Blix and Mohamed ElBaradei, chief of the U.N.'s International Atomic Energy Agency, will return to Iraq February 8 for a round of talks with Iraqi officials.

"I am pleading to the Iraqis to cooperate on substance. They do not have the same determination on substance as they do on process," he said.

The chief inspectors' visit is planned for three days after U.S. Secretary of State Colin Powell appears before the Security Council Wednesday. Powell will present evidence the United States alleges proves Iraq is not complying with Resolution 1441 and previous resolutions that authorized inspections and called for the destruction of weapons of mass destruction.

Blix noted there have been discussions about several points from his last visit to the country -- including U-2 surveillance aircraft flights and interviews of Iraqi scientists. He said these points are "tangible to look at" yet "minor" when compared with the larger issue of providing "substance" in the weapons inspection process.

"At this stage of political development, we think it is extremely important that Iraq move forward on the substance of it and not -- as I criticized in my statement to the Security Council -- and not simply say that these were issues that UNSCOM dreamt up, that these were so-called issues of marginal importance," said Blix.
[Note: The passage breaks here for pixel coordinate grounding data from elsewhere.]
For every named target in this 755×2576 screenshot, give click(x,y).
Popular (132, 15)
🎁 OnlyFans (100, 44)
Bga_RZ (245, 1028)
He added that Baghdad must take seriously its obligations, as dictated in 1441.

Blix delivered his inspections report to the United Nations in New York January 27 and was more critical than expected regarding Iraq's cooperation.

Blix said Tuesday he hopes his third visit will be more productive than his first two because it's "five minutes to midnight" in a political sense.

"The diplomatic window is closing," he said. "We all know that the situation is very serious."

Blix added that he doesn't think "the end is near" or that a date for possible military action has been set. Still, he said, Iraq must be well aware of that possibility, too.

"It seems to me that they could do things which would change the situation," Blix told the reporters. "The principal issue is weapons of mass destruction."